Alors que la faim reste l'un des principaux défis du Burkina Faso aujourd'hui, l'insécurité est encore plus grave.
Traoré s'est engagé à lutter contre la violence extrémiste et a appelé au soutien de nouveaux alliés, dont la Russie. Il dit que ses soldats ont besoin de formation, d'équipement et de collecte de renseignements pour améliorer leur jeu contre les extrémistes militants.
Un long chemin à parcourir encore
Au milieu des éloges, certains observateurs politiques affirment que Traoré n'a pas encore fait quelque chose de concret pour que le peuple burkinabè suscite une forte approbation.
«Va-t-il faire mieux que son prédécesseur? En fait les dirigeants qui accèdent au pouvoir à la faveur d'un coup d'État doivent suivre les babines », a déclaré Chude à TRT Afrika.
"Il doit mettre certaines structures sur le terrain, de sorte qu'au moment où il quittera ses fonctions, les gens regarderont en arrière et diront : 'Eh bien, l'armée était aux commandes, mais sa direction n'était pas si mauvaise'", a-t-il ajouté.
Chude a également contesté la manière dont Traoré est monté à la présidence.
« Les coups d'État peuvent être très délicats et dangereux, surtout lorsque vous essayez de renverser un gouvernement militaire. On dit qu'il a travaillé en étroite collaboration avec Damiba, son prédécesseur. Certains le regarderaient et qualifieraient ses actions de trahison », a déclaré Chude.
Le commentateur des affaires publiques ajoute que la motivation de Traoré pour évincer Damiba reste floue.
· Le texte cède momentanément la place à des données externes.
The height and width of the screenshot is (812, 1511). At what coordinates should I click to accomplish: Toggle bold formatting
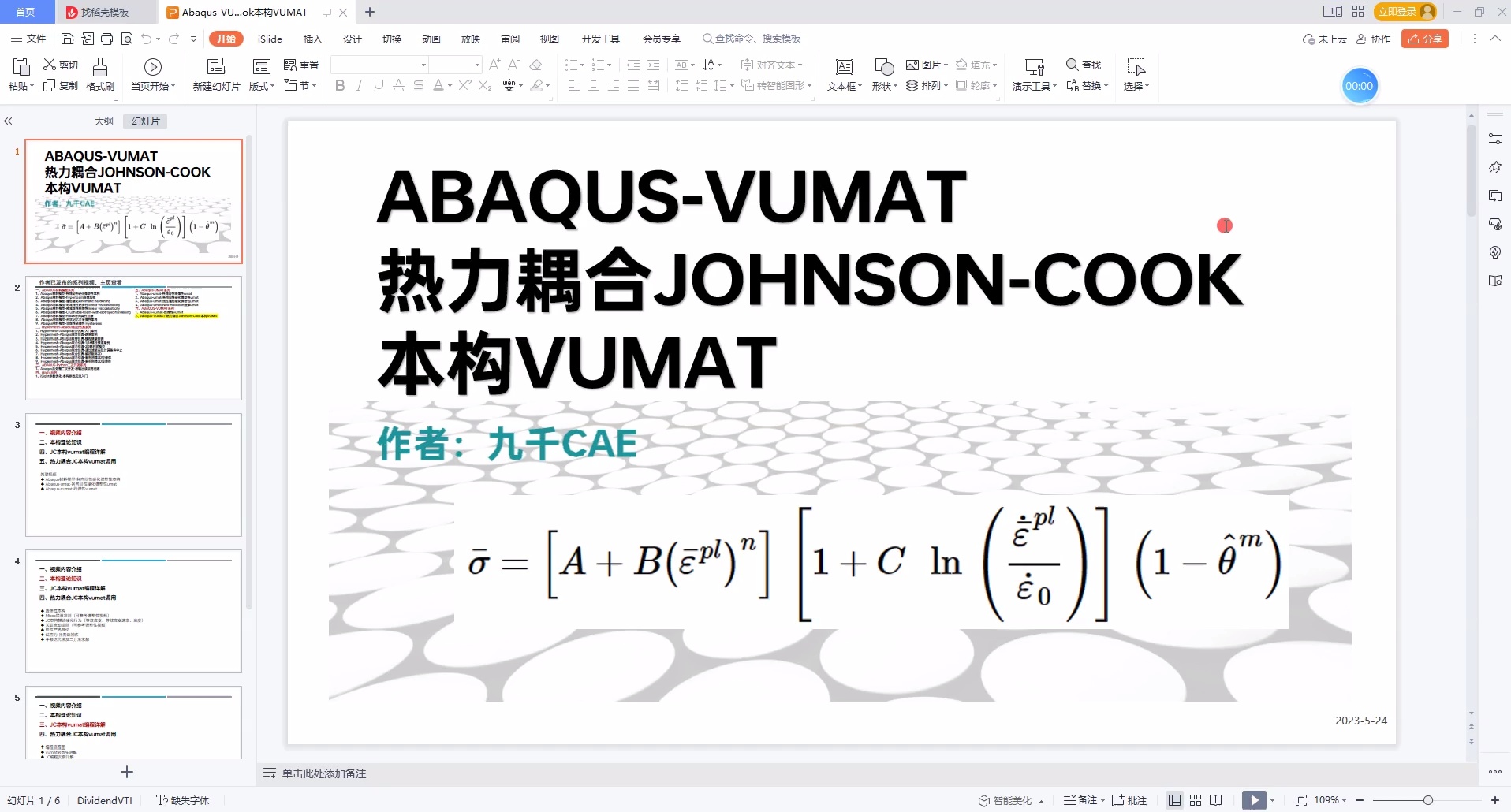pyautogui.click(x=339, y=86)
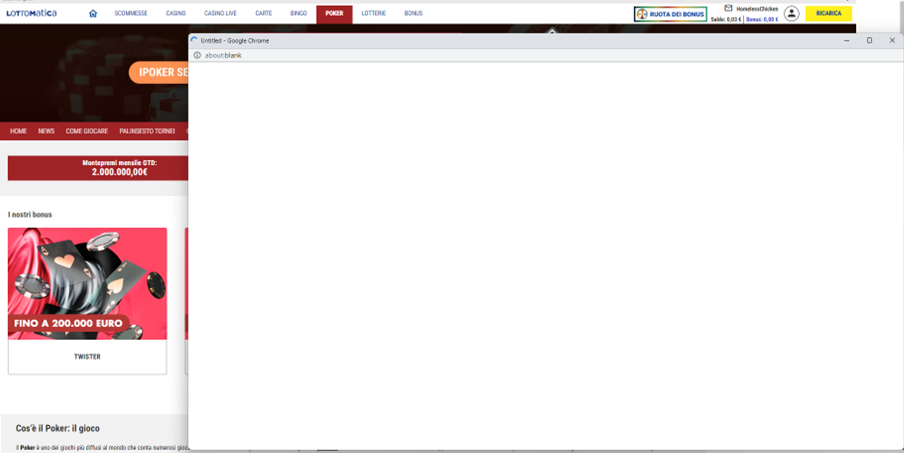The image size is (904, 453).
Task: Open Palinsesto Tornei in poker submenu
Action: [x=147, y=131]
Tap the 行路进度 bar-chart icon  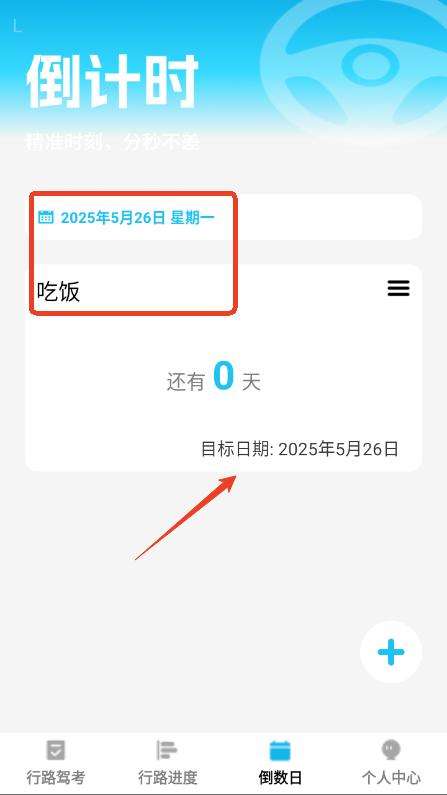pos(167,749)
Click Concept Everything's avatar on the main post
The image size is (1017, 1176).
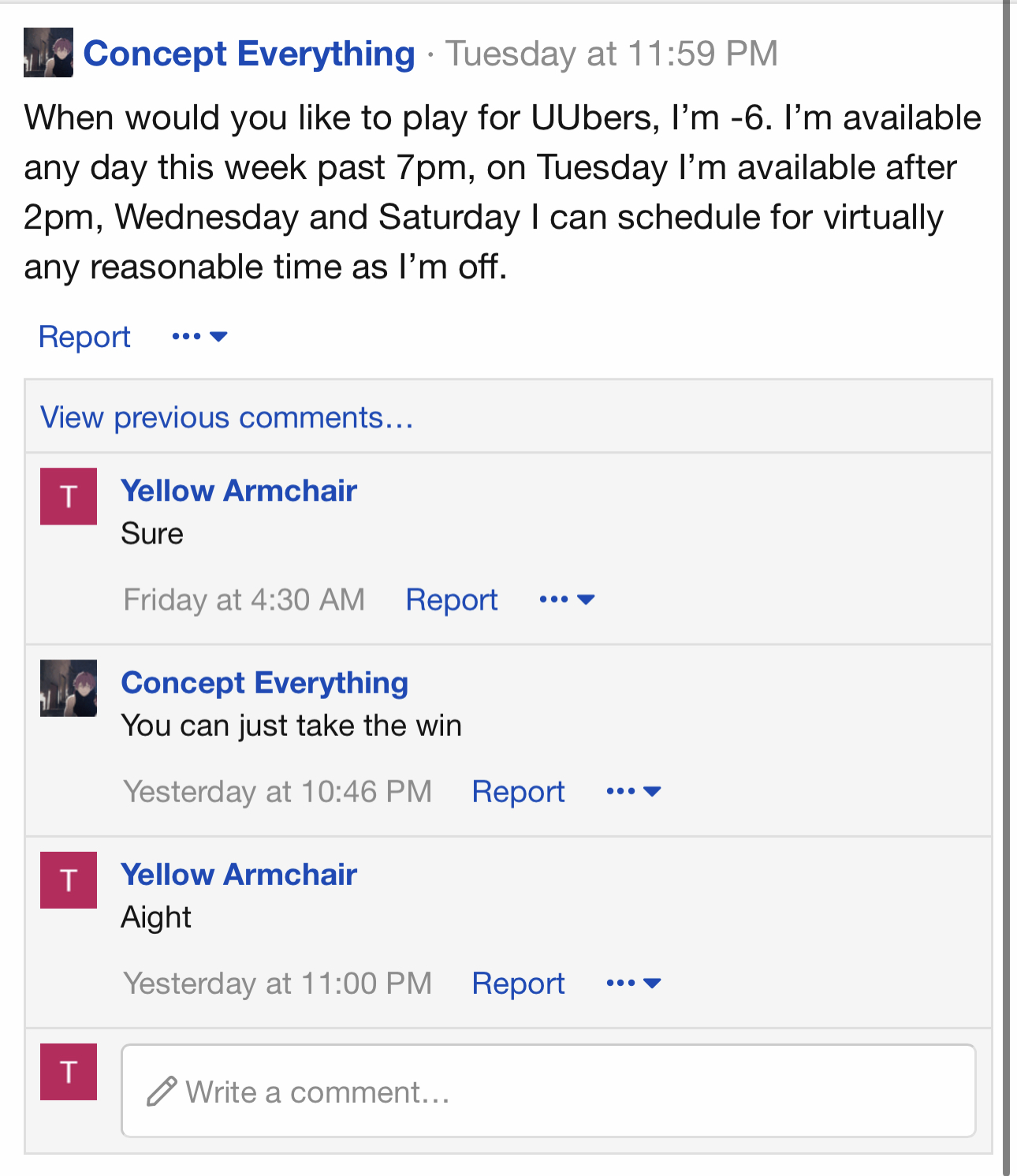[x=48, y=53]
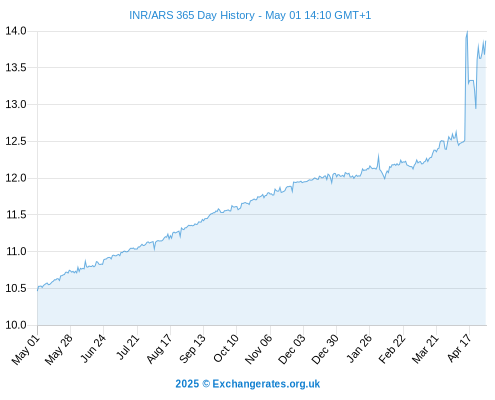Click the 12.0 y-axis value label
The image size is (495, 400).
coord(16,178)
"Nous n'avons pas une connaissance précise de ce qui le motive. Il pourrait être motivé par des intérêts égoïstes. Il pourrait également être motivé par un intérêt national authentique et patriotique », a déclaré Chude.
Retour triomphal
Après son voyage en Russie en juillet, le capitaine Ibrahim Traoré a reçu un accueil grandiose par des milliers de Burkinabés dans les rues de la capitale, Ouagadougou.
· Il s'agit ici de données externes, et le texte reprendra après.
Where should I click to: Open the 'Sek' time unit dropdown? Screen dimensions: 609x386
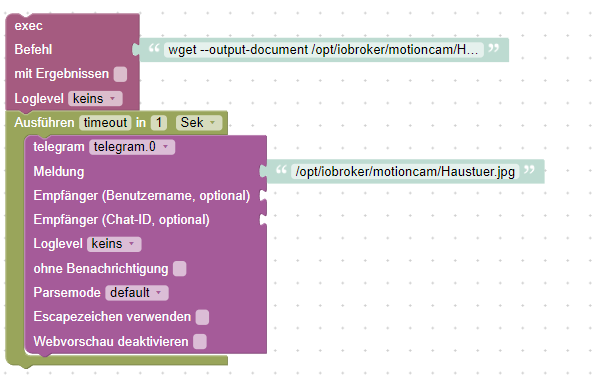coord(199,123)
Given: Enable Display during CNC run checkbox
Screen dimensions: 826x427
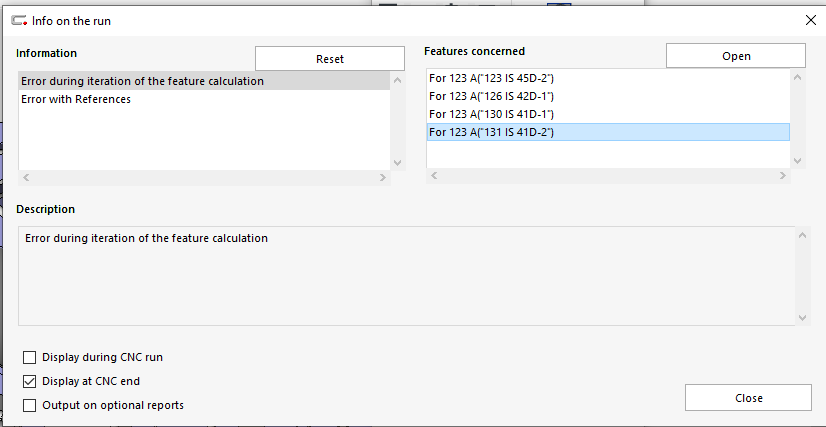Looking at the screenshot, I should coord(30,357).
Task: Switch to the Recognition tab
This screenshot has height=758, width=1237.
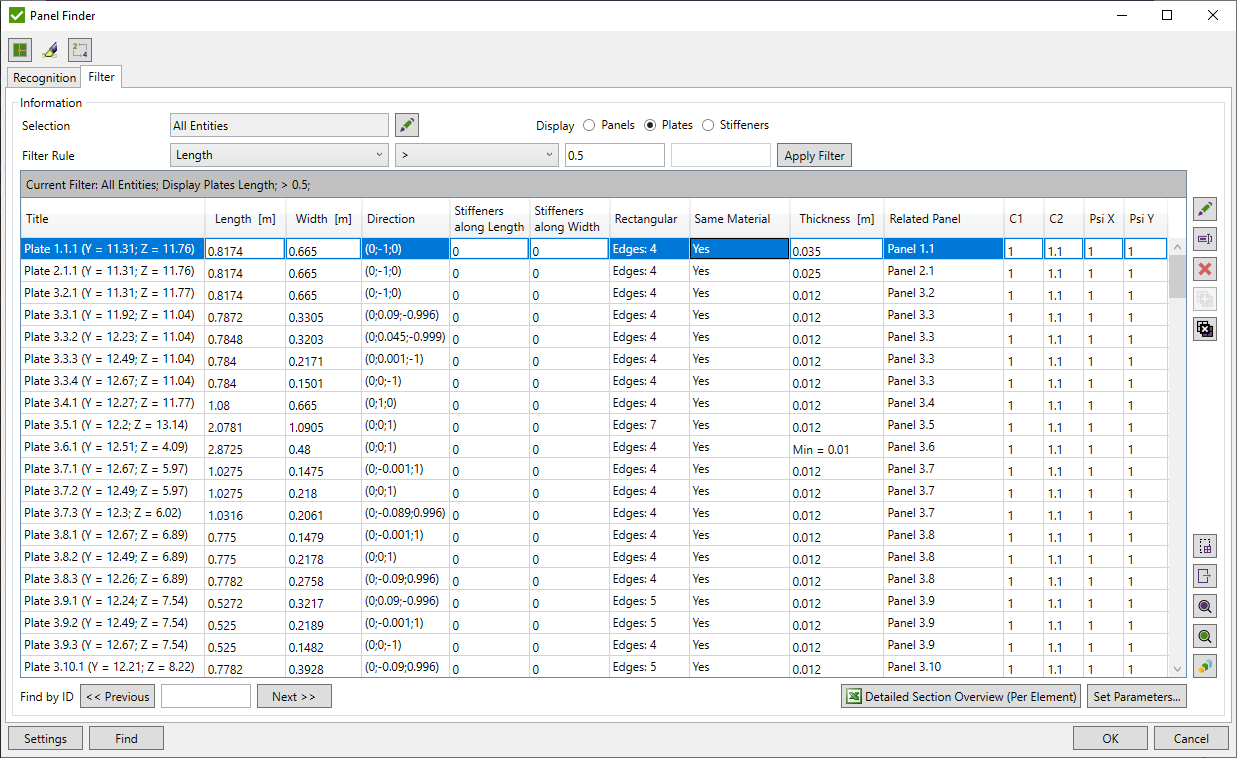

Son parcours professionnel est significatif: Traoré a étudié dans une académie militaire locale et a ensuite rejoint l'armée en 2009, à l'âge de 21 ans. Il a acquis des compétences d'artillerie au Maroc.
Traoré s'est lancé dans une carrière militaire après avoir terminé ses études secondaires dans la ville de Bobo-Dioulasso, au sud-ouest du Burkina Faso. Les rapports indiquent qu'il est une "personne timide et réservée", mais "très intelligente".
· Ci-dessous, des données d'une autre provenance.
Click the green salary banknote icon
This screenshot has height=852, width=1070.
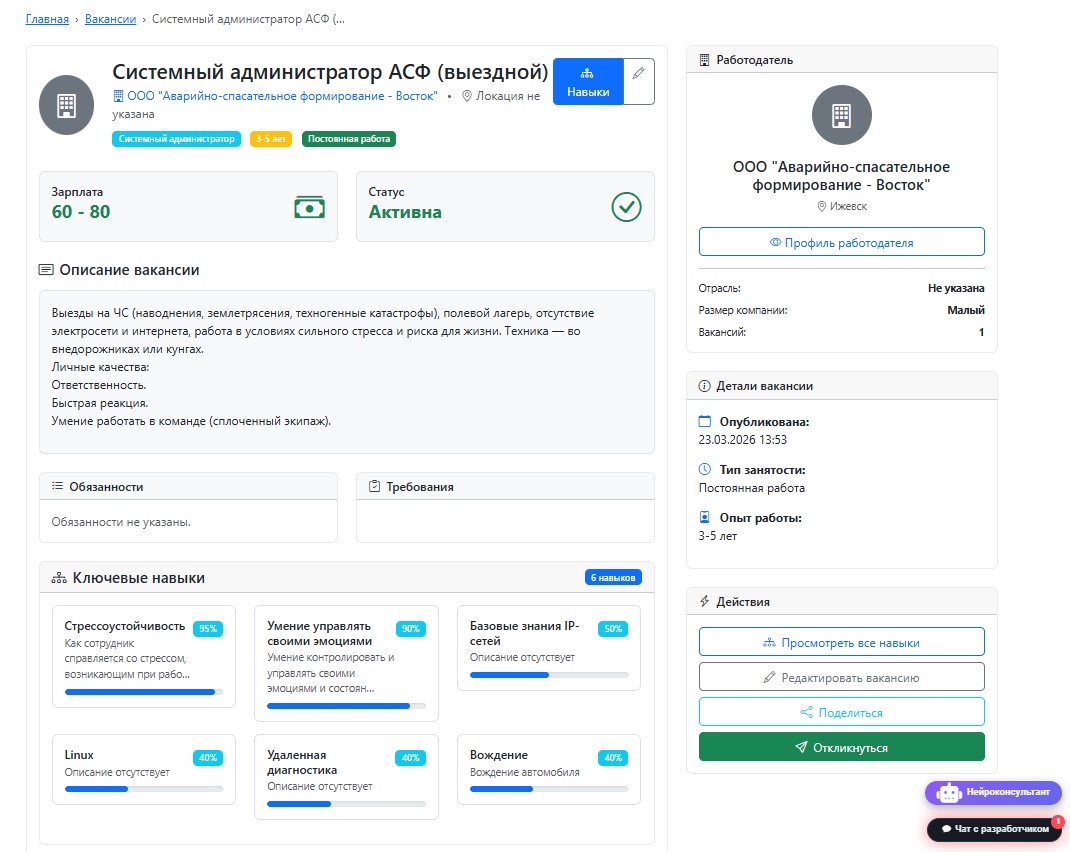coord(309,207)
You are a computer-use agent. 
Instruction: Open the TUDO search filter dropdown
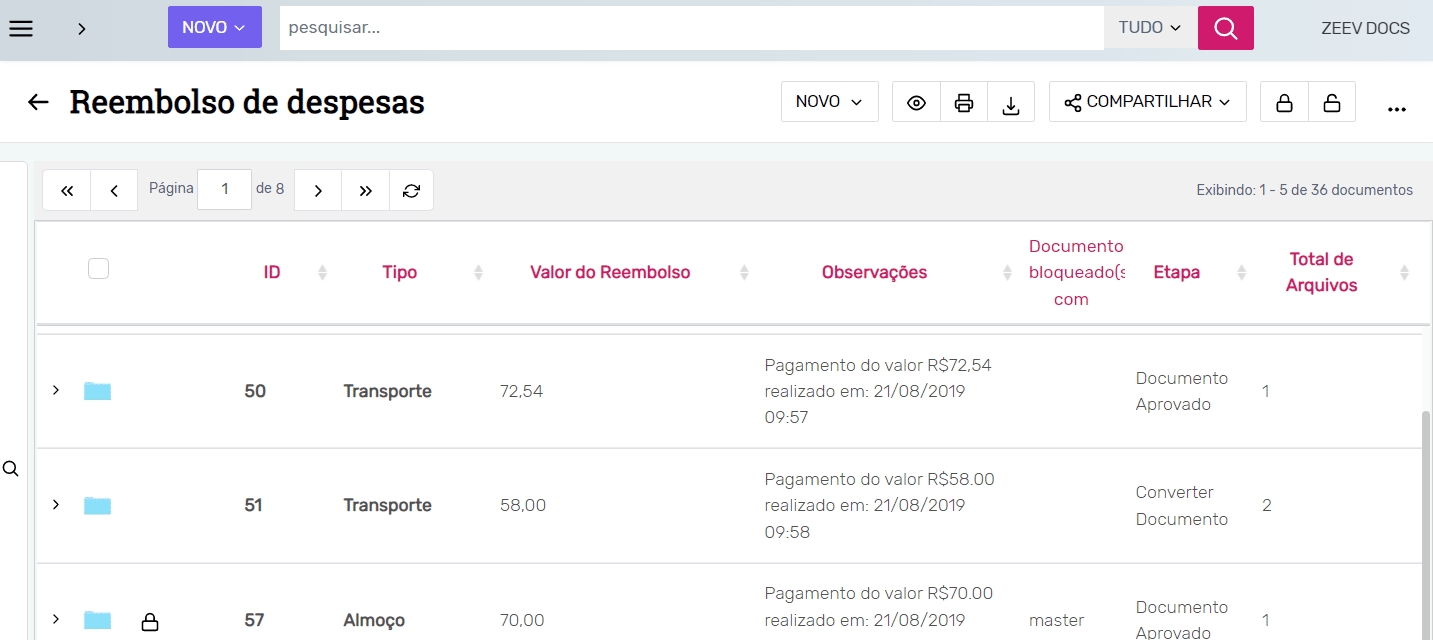click(1150, 28)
Avant de retirer Damiba de ses fonctions, il était à la tête d'un régiment d'artillerie au Burkina Faso.
Immédiatement après le coup d'État de septembre 2022, Traoré s'est déclaré nouveau chef du Mouvement patriotique pour la conservation et la restauration, et cinq jours plus tard - le 6 octobre - il a annoncé qu'il était le nouveau président de transition du Burkina Faso.
Il a promis de rendre le pouvoir aux autorités civiles du Burkina Faso d'ici juillet 2024.